On View: Asian Galleries, West, 2nd floor (China)
This jar is one of the finest surviving examples of early blue-and-white porcelain. The very dark blue of the masterfully painted decoration indicates that the cobalt was imported from western Asia, dating the jar to a time before the mineral was discovered within China. In this early period, most blue-and-white wares were made for export to the Middle East, but this jar’s distinctive decoration suggests that it was made for domestic use. When said aloud, the Mandarin Chinese names for the four fish—mackerel, whitefish, carp, and freshwater perch (qing bai lian jie)—form a pun of the phrase meaning “honest and incorruptible,” a visual wordplay that a Mandarin-speaking audience would have appreciated.

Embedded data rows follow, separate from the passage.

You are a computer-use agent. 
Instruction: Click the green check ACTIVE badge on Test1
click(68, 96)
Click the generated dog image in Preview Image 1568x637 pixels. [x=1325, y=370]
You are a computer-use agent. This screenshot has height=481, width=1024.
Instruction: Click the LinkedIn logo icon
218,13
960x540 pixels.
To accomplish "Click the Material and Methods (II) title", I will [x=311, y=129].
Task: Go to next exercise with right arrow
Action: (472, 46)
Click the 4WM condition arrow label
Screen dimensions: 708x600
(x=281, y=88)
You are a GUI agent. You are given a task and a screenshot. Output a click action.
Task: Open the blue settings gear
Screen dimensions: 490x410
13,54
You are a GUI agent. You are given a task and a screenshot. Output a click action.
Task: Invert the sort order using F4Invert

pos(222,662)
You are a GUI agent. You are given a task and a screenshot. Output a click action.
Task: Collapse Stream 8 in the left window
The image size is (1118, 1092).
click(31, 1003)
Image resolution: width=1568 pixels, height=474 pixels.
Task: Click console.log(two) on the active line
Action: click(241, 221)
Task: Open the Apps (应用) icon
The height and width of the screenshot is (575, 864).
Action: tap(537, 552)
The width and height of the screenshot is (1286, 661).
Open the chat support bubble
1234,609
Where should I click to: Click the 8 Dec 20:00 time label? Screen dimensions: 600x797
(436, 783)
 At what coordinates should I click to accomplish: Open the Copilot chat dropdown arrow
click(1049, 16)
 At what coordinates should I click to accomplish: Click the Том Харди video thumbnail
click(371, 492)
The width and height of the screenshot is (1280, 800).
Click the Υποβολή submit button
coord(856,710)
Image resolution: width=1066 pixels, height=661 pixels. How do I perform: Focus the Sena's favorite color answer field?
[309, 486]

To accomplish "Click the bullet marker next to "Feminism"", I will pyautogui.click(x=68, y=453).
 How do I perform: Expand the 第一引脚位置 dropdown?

MEDIUM Porcelain with underglaze cobalt blue decoration
  • Place Made: China
  • DATES 14th century
    DYNASTY Yuan Dynasty
    PERIOD Yuan Dynasty
    DIMENSIONS 11 15/16 x 13 3/4in. (30.3 x 34.9cm)  (show scale)
    CREDIT LINE The William E. Hutchins Collection, Bequest of Augustus S. Hutchins
    CATALOGUE DESCRIPTION Oviform jar, heavy porcelain body with transparent glaze and underglaze painting in cobalt blue of four fish amid lotus blossoms and aquatic plants. Unglazed base with broad foot rim. Waves encircle the neck. Except for small firing imperfections, condition is excellent. Jingdezhen ware porcelain with underglaze cobalt blue decoration.
    MUSEUM LOCATION This item is on view in Asian Galleries, West, 2nd floor (China)
    CAPTION Wine Jar with Fish and Aquatic Plants, 14th century. Porcelain with underglaze cobalt blue decoration, 11 15/16 x 13 3/4in. (30.3 x 34.9cm). Brooklyn Museum, The William E. Hutchins Collection, Bequest of Augustus S. Hutchins, 52.87.1. Creative Commons-BY (Photo: Brooklyn Museum, 52.87.1_side1_PS9.jpg)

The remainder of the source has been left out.